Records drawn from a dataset
□ □ □ □ □

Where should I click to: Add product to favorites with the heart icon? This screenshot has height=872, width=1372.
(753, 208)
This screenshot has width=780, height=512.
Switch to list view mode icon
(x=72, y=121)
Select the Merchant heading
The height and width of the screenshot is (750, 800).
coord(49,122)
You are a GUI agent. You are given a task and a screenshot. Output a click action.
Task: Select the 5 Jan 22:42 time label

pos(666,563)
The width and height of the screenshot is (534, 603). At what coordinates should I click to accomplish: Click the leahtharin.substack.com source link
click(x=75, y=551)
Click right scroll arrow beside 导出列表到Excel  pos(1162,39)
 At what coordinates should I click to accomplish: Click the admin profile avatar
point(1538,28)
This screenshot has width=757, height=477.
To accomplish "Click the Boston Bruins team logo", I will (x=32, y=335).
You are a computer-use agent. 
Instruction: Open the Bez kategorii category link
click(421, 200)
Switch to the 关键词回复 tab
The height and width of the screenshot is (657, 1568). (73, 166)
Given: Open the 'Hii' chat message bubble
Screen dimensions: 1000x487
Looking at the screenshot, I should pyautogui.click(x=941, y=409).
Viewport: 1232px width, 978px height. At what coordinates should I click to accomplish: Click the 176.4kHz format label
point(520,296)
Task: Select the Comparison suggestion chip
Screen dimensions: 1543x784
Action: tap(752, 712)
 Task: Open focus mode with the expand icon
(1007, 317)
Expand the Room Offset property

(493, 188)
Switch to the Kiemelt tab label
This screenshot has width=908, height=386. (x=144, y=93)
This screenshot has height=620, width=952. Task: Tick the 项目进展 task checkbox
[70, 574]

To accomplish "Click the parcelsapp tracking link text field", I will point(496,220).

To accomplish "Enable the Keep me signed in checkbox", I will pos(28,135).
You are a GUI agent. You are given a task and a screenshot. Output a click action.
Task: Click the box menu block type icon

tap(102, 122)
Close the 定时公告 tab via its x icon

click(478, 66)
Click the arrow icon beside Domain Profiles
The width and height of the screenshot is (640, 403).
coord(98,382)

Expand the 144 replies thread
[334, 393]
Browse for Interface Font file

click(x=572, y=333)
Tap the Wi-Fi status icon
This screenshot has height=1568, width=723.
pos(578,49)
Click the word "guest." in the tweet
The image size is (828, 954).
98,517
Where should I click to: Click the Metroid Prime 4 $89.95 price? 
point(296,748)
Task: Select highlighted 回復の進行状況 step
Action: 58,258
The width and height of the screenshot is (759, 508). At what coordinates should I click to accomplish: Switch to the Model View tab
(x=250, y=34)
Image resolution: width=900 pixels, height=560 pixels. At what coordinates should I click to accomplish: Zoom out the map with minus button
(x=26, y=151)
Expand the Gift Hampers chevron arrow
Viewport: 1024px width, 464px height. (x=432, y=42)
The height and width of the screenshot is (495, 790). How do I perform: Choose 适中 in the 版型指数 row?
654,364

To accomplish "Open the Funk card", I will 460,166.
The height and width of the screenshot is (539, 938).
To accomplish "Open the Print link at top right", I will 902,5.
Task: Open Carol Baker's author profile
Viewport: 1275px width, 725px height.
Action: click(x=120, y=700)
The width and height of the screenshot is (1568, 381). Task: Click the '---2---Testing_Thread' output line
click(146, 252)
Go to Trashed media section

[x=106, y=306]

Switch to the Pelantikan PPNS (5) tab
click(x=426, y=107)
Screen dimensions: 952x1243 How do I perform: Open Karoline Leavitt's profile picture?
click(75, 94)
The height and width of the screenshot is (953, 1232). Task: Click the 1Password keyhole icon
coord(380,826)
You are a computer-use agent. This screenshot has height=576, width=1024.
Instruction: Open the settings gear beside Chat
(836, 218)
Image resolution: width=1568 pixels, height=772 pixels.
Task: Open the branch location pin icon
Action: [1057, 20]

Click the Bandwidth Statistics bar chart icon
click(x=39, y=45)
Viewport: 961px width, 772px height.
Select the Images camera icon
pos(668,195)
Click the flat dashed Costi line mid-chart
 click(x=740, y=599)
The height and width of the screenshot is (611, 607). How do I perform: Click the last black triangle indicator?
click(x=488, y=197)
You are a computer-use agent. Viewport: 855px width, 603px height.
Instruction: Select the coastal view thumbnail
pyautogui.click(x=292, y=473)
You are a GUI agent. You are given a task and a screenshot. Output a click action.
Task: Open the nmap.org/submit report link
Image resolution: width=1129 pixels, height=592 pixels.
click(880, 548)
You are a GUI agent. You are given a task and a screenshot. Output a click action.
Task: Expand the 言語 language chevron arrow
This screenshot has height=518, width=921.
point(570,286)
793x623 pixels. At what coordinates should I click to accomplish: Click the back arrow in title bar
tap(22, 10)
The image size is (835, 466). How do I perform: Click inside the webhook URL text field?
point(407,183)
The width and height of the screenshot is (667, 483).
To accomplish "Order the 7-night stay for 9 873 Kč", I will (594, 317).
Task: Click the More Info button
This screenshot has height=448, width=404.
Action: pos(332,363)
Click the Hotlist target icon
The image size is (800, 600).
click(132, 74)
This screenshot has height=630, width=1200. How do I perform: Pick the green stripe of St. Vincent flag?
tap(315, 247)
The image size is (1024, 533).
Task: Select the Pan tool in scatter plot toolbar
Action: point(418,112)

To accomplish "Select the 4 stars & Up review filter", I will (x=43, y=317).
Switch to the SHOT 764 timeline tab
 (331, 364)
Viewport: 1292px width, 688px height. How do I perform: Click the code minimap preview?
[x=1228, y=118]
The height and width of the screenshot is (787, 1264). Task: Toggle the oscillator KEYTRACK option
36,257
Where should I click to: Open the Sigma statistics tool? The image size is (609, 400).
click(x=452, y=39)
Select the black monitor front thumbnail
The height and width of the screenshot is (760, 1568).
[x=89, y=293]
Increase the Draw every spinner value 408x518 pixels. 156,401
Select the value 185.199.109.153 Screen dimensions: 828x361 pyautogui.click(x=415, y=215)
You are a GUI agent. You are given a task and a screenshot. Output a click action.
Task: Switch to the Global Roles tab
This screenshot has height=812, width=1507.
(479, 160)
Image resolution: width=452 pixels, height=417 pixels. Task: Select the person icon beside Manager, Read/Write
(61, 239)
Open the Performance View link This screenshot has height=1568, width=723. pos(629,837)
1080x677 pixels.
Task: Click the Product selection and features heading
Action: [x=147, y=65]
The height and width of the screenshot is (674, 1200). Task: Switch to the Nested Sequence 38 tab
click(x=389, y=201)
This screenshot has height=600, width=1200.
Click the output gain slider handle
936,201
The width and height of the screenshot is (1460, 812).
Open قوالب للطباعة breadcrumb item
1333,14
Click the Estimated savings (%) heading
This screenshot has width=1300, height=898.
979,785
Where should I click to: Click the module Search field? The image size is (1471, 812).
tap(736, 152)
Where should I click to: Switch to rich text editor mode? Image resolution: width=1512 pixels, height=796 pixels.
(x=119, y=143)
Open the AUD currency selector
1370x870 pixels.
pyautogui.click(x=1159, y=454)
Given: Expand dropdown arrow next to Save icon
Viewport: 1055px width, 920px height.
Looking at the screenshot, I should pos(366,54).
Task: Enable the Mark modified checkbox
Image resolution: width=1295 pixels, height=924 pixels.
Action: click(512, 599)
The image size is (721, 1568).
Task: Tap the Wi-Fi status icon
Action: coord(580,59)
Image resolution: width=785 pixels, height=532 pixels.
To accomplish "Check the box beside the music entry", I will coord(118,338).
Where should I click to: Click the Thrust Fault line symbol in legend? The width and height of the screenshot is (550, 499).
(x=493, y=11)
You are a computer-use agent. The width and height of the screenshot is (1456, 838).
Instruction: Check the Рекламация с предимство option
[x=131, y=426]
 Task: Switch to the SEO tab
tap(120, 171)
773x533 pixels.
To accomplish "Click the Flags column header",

□ □ □ □ □

# [EXERCISE AIM]
Among the entries above, find every line holding "Enable" and copy it.

# [SOLUTION FOR THIS PROBLEM]
To accomplish "Enable the Keep me signed in checkbox", I will pos(28,135).
Task: Enable the Mark modified checkbox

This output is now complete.